### Document segment
*****
Memory Retrieval Skill
Memory Retrieval Skill
How to Use This Skill
- Review the patterns and examples below
- Apply the relevant patterns to your implementation
- Follow the best practices outlined in this skill
Intelligent long-term memory retrieval that surfaces relevant prior work context while optimizing for signal-to-noise ratio and token efficiency. Integrates with the CODITECT anti-forgetting system to enable informed sessions.
When to Use This Skill
Use this skill when:
- Starting a new session that continues prior work
- Orchestrator needs context about project history
- Looking for relevant decisions, patterns, or error solutions
- Checking work status (in-progress, blocked, completed)
- Avoiding duplicate work or conflicting decisions
- Need to understand "what was done before" on a topic
Don't use this skill when:
- Simple queries answerable from current context
- Creating brand new project with no history
- Memory system not yet initialized (
/cxnot run)
What It Automates
Before: (Manual context gathering)
# Search for relevant history manually
/cxq "authentication"
/cxq --decisions
/cxq --patterns --language python
# Read through dozens of results
# Manually summarize what's relevant
# Hope you didn't miss anything important
# Consume 5000+ tokens on raw output
After: (Automated intelligent retrieval)
# Single command with optimized output
python3 scripts/memory-retrieval.py --topic "authentication" --budget 2000
# Result: Structured, relevant context
# - Work status summary
# - Key decisions (ranked by relevance)
# - Applicable patterns
# - Known issues/solutions
# - Token count: ~1500 (within budget)
Core Features
1. Hierarchical Memory Architecture
L0: Working Memory → Current session context
L1: Short-Term Memory → Last 7 days (decisions, WIP, blockers)
L2: Long-Term Memory → Historical knowledge (patterns, errors, conventions)
2. Multi-Granular Retrieval
Retrieves multiple knowledge types in parallel:
- Decisions: Architecture, technology, API choices
- Patterns: Reusable code implementations
- Errors: Problem-solution pairs
- Work Status: In-progress, blocked, completed items
3. Relevance Scoring
score = base_similarity * freshness_weight * project_boost * type_priority
- Semantic similarity: How related to current query
- Freshness weight: Recent items score higher
- Project boost: Same project items prioritized
- Type priority: Decisions/blockers > patterns > general notes
4. Token-Aware Compression
- Summarize low-priority items (save tokens)
- Preserve full detail for high-priority items
- Hierarchical expansion (summary → details on demand)
*****
### Exercises
A – How would you translate the sentence "Recent items score higher." from the memory retrieval skill page into Spanish?
B – Could you write the next part of the memory retrieval skill page, picking up right after its final line?

### Provided data
*****
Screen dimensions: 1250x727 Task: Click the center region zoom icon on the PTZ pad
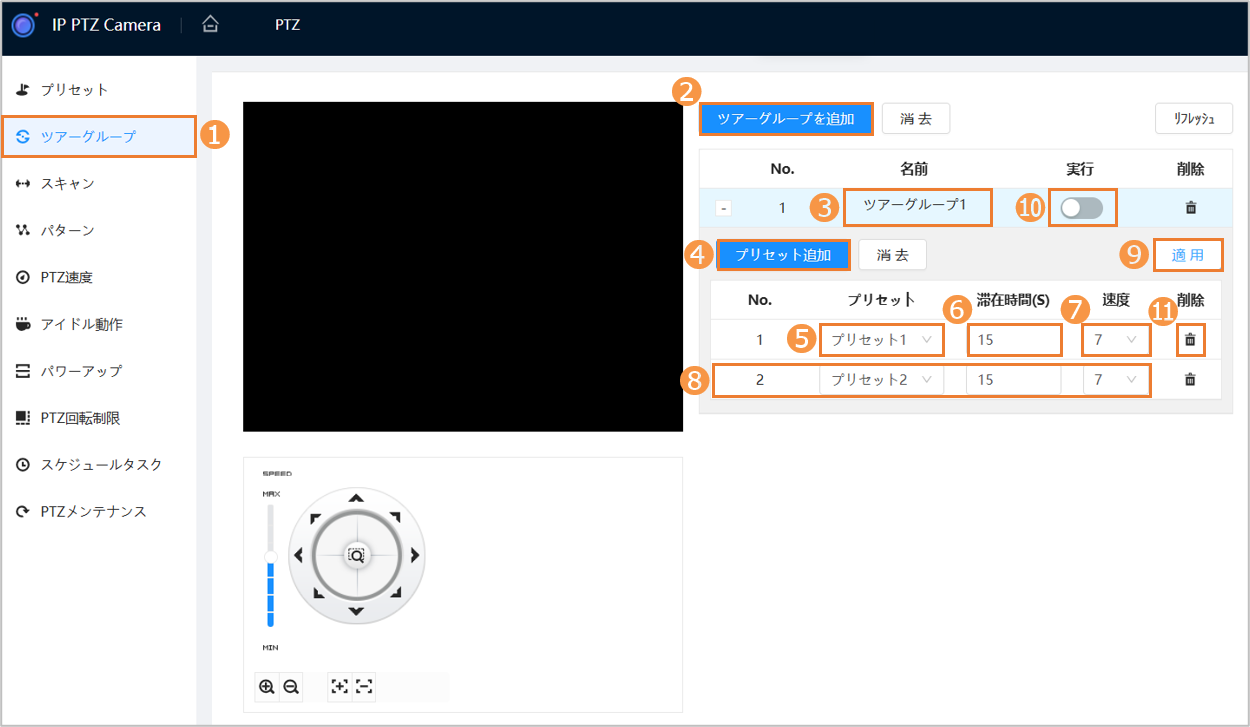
*****
### Responses per task
A – Los elementos recientes obtienen una puntuación más alta.

B –
- Strict budget enforcement
Usage
Basic Retrieval
# Standard retrieval (2000 token budget)
python3 scripts/memory-retrieval.py --topic "database migration"
# Quick status check (500 token budget)
python3 scripts/memory-retrieval.py --status --budget 500
# Deep context (5000 token budget)
python3 scripts/memory-retrieval.py --topic "API design" --budget 5000 --detailed
Focused Retrieval
# Only decisions
python3 scripts/memory-retrieval.py --decisions --topic "authentication"
# Only patterns for a language
python3 scripts/memory-retrieval.py --patterns --language rust
# Only errors matching a type
python3 scripts/memory-retrieval.py --errors --type "TypeError"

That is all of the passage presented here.